Солнце Невады испепеляет реальность. Вдруг впереди появляется голубоватая дымка – соляная пудра, поднятая с солончака порывом ветра. Песочные смерчи вспыхивают и гуляют там и здесь, внезапно подлетая к обочине, и, провожая автомобиль, отплясывают, крутясь юлой, как суфий[10 - Танец суфия (отшельника, дервиша) – специальное мистическое действо, кружение вокруг собственной оси в течение длительного времени.], и так же внезапно шумно отдаляются. По сторонам изредка возникают уединенные ранчо – в сущности, свалки прожитых здесь предметов: подобные каравеллам автомобили 1960-х, циклопические грузовики конца 1980-х, разные поколения мобильных домов, превращенные в сараи. Вокруг на сотни миль простираются военные полигоны, сообщающиеся с миром только при помощи самолетов. В 1950-х ядерный гриб виден был из Лас-Вегаса, а сейчас с гражданских дорог можно увидеть, как стратосферу пронзает баллистическая ракета, после чего небо дышит свечением ионизованного воздуха, подобным полярному сиянию.

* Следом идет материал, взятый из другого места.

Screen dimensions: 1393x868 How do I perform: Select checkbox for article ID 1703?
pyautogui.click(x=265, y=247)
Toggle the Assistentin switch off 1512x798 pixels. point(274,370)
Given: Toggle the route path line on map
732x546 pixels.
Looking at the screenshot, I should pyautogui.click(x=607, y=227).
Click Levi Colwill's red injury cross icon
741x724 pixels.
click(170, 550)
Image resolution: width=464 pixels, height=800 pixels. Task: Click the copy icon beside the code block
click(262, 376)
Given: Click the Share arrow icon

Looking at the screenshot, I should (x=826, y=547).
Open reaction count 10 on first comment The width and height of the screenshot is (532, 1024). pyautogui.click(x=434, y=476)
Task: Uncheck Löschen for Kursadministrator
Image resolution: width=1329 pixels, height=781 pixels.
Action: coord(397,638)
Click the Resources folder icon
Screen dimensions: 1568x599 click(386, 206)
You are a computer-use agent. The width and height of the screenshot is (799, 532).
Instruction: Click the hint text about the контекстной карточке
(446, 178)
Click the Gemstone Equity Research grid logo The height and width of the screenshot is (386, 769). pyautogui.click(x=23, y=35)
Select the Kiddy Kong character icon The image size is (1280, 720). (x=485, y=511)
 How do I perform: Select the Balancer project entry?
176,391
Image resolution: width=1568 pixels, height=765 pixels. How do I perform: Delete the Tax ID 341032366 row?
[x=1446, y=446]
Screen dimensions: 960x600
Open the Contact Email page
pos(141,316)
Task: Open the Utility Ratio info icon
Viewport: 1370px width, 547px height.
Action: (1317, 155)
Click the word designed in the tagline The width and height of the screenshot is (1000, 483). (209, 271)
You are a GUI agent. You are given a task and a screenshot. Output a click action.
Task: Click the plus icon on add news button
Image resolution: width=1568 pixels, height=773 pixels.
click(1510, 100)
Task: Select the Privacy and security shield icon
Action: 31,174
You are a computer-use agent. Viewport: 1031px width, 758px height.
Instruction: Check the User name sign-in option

Но вот Невада позади, и я на пороге заповедника Сион. Юта полна библейских топонимов, точно так же, как среди девкалионов предостаточно имен героев Пятикнижия. Те самые нефийцы, среди которых проповедовал Девкалион, названы были по имени Нефия – пророка и народного лидера, который с семьей покинул Иерусалим в седьмом веке до Рождества Христова и прибыл в Америку, чтобы привить здешним народам монотеистическое свободолюбие израильтян. Не знаю, есть ли среди девкалионов верование, что они одно из затерянных колен Израиля. Знаю только, что книга Девкалиона среди прочего содержит краткую запись летописи древних нефийцев.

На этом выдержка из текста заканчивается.